*Document text:*
******************************
Saul Bellow and The Power of Eros

Saul Bellow and The Power of Eros

by

Howard Adelman

Saul Bellow was born a hundred year ago yesterday in Quebec and died only ten years ago. I thought he was born in Montreal, but his birthplace was actually Lachine, a separate city when I grew up, but absorbed into the metropolis of Montreal thirteen years ago. Bellow has always been intimately identified with the City of Chicago, but Lachine, Quebec plays a wry, understated, irreverent and subversive role in the oddest places.

Over the weekend, I was given a gift of a hardcover edition of Bellow’s novella, The Actual (1997). It was sensitive, considerate and timely. Yesterday, on his hundredth birthday, I decided to read what turned out to be a roman à clef as a homage to a writer I loved who was one of the greatest novelists and essayists in America. I think he was the best of the post-war writers, even when Philip Roth enthralled me more. He won the National Award for Fiction for The Adventures of Augie March (1953), Herzog (1963), and Mr Sammler’s Planet (1970). Humboldt’s Gift won the Pulitzer Prize in 1976 just before he deservedly won the Nobel Prize for Literature. As far as I can tell, Henderson the Rain King (1959), one of my all time favourites, was the only one of big novels that failed to earn high recognition – which may say something about my discernment, except it was Saul’s favourite as well. I promised to re-read it this year, and I am sure I will enjoy it even more as I approach becoming an octogenarian. I am also curious about Bellow’s portrayal of Africa now that I have been to Africa many times, but had never been there when I first read the novel. Of course, from Bellow, I do not look forward to factual accuracy.
******************************
*Data block:*

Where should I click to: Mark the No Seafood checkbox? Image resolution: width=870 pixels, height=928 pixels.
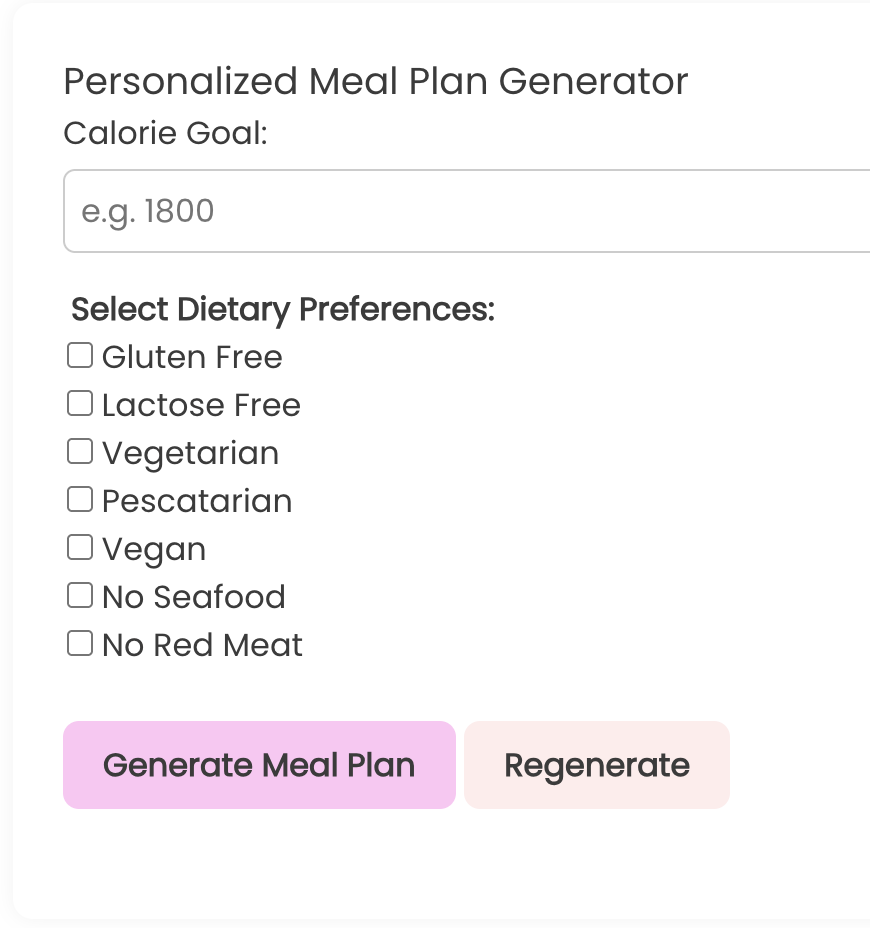click(80, 595)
******************************
*Things to do:*
a: Write out the Saul Bellow essay again, starting with "Howard Adelman" and going on through "the oddest places.", renaming "Lachine" as "Verdun".
b: Please carry on the essay about Saul Bellow from its last sentence.
You won't need the material for these tasks.

*Task answers:*
a:
Howard Adelman

Saul Bellow was born a hundred year ago yesterday in Quebec and died only ten years ago. I thought he was born in Montreal, but his birthplace was actually Verdun, a separate city when I grew up, but absorbed into the metropolis of Montreal thirteen years ago. Bellow has always been intimately identified with the City of Chicago, but Verdun, Quebec plays a wry, understated, irreverent and subversive role in the oddest places.

b:
The Actual, like virtually all of his novels, is a study in personality and not just character, for character is the mutilated residue of a compromised life, but it takes personality to rediscover the truth of one’s natural inner being. Harry Trellman, a dealer in “restored” Chinese antiquarian art and artefacts, is the main protagonist. As he describes his own physical visage where the peculiarities of his early birth and upbringing had sunk into its structure, Harry had “a round head, hair worn as long as the orphanage allowed, a pair of fat black eyes, a wide mouth with a sizable lip. Wonderful materials for the insidious Fu Manchu book.” As an adult he became a Chinese linguist and went to the Far East for five years, the last two in Burma. There he made his small fortune and returned to his Chicago home even though in China and Burma, with his Asiatic features, he blended in, while those same features, pinned on a Chicago Jew, made him stand out.

Harry had discovered himself in China and recognized his skills at making a “deal”. But the novel is not about exile, but about the spiritual journey of return. The shaggy dog joke in the story about the reburial or re-internment of his childhood friend, Jay Wustrin, a sexaholic barely competent undistinguished lawyer who bested him in getting the hand of marriage of the teenage love of his life, Amy Wustrin, now the divorced widow of Jay, is vintage Bellow. The joke is that Jay, with all his superficiality and glitzy manipulation, is the only one to manage to return from the exile from which no one escapes; he had to be re-buried once he has made a joke of being really buried beside his hated mother-in-law.

Sigmund Adletsky, the Chicago trillionaire – Bellow was not very good at numbers; billionaire, shmillionaire, who cares? – had recruited Harry to his brains trust as a personal adviser and observer. Adletsky had handed over day-to-day control of his financial empire to his children. At 92, he was now living in exile, a prisoner in Chicago’s ultra-rich enclave, no better than Napoleon’s on Saint Helena. “Retirement is an illusion. Not a reward but a mantrap. The bankrupt underside of success. A shortcut to death.” Harry was his key to the small degree of freedom he had left.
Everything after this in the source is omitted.